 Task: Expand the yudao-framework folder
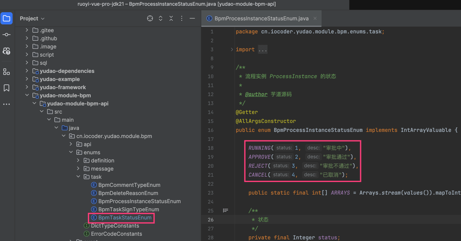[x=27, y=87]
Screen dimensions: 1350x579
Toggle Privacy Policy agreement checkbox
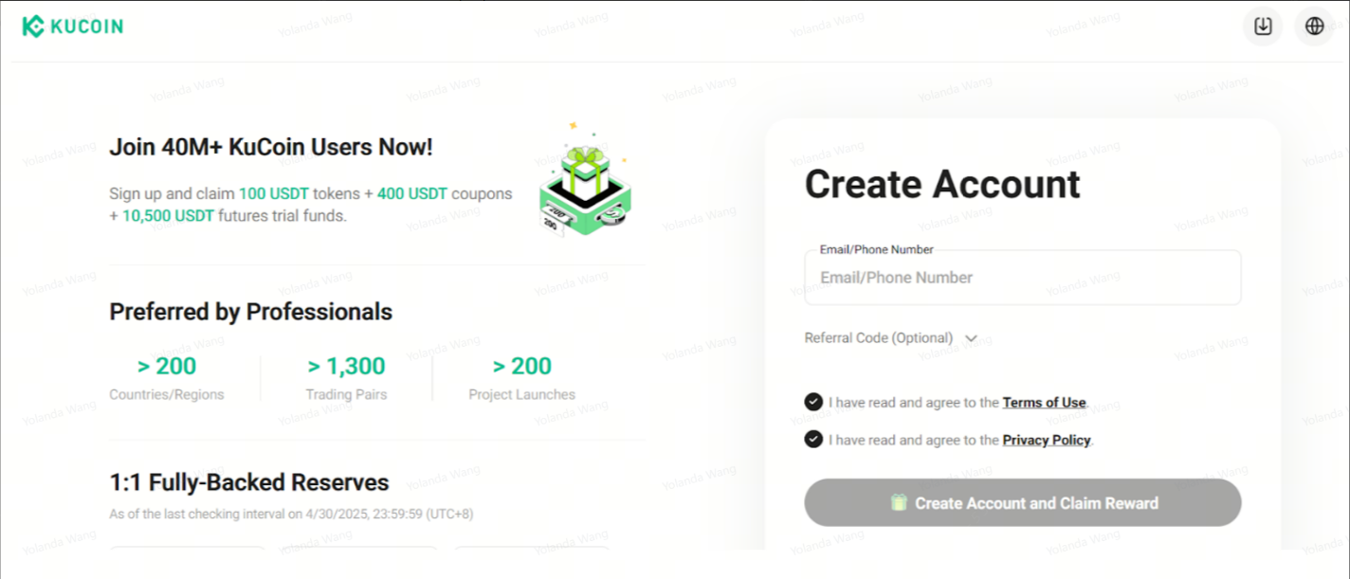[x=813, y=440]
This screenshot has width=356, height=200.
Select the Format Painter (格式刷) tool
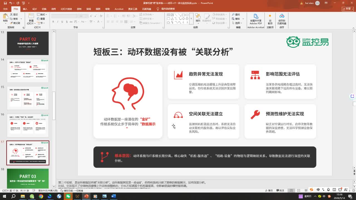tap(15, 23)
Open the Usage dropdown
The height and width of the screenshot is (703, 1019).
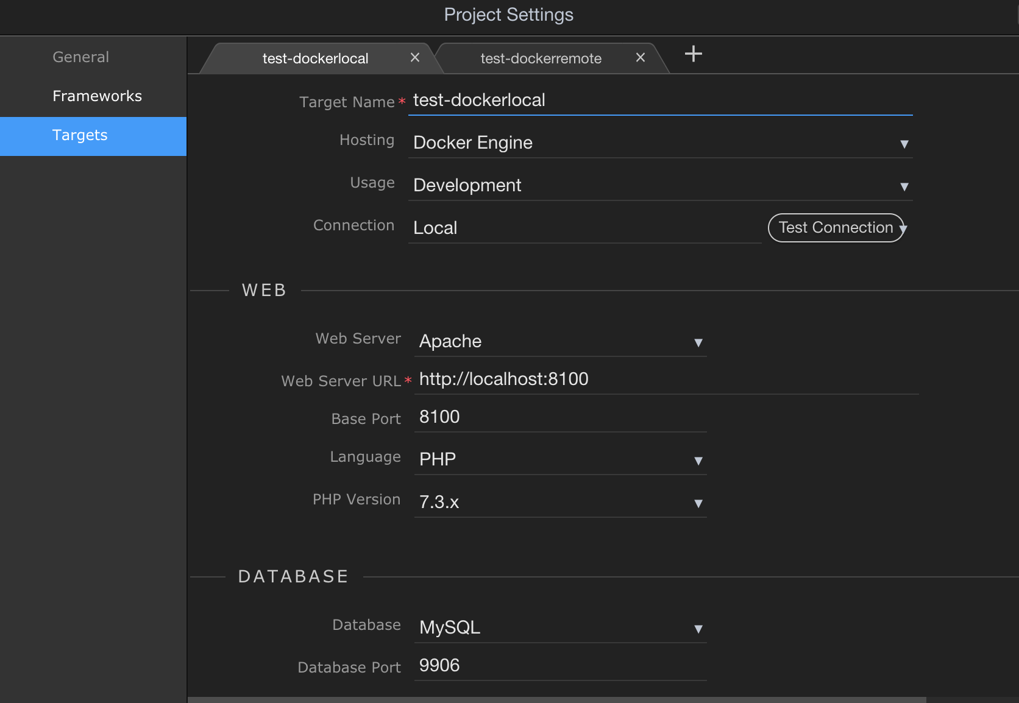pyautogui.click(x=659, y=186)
════
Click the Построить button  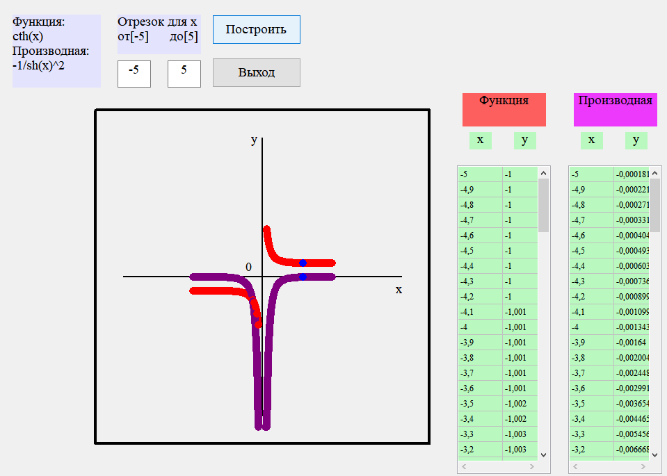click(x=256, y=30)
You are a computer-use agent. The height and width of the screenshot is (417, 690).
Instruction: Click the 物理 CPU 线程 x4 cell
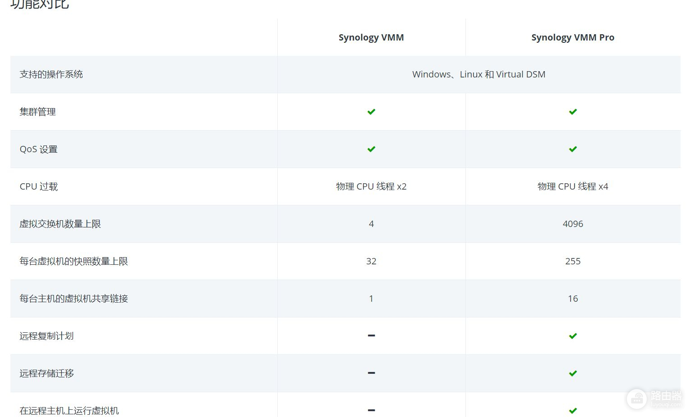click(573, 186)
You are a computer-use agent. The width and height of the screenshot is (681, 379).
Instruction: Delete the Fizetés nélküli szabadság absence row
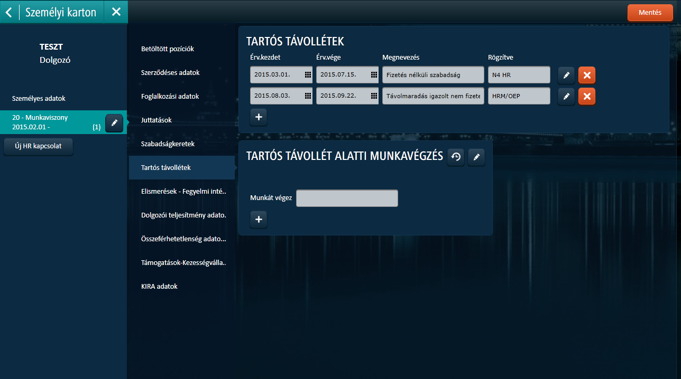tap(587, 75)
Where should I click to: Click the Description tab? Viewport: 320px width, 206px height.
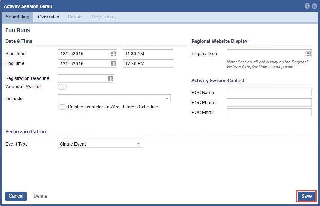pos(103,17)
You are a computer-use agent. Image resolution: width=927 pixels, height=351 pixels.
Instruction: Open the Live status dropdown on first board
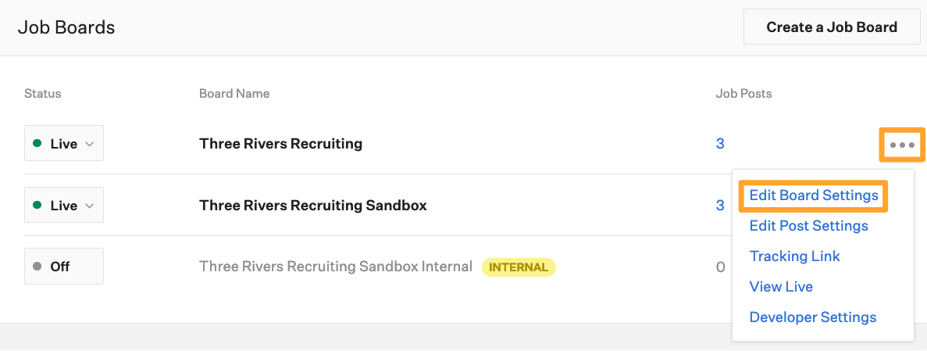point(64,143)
════
**REQUIRED WORK**
Copy each line above that contains the string "computer".

**TASK RESPONSE**
You are a computer-use agent. The height and width of the screenshot is (417, 690).
You are a computer-use agent. The width and height of the screenshot is (681, 379).
You are a computer-use agent. Image resolution: width=927 pixels, height=351 pixels.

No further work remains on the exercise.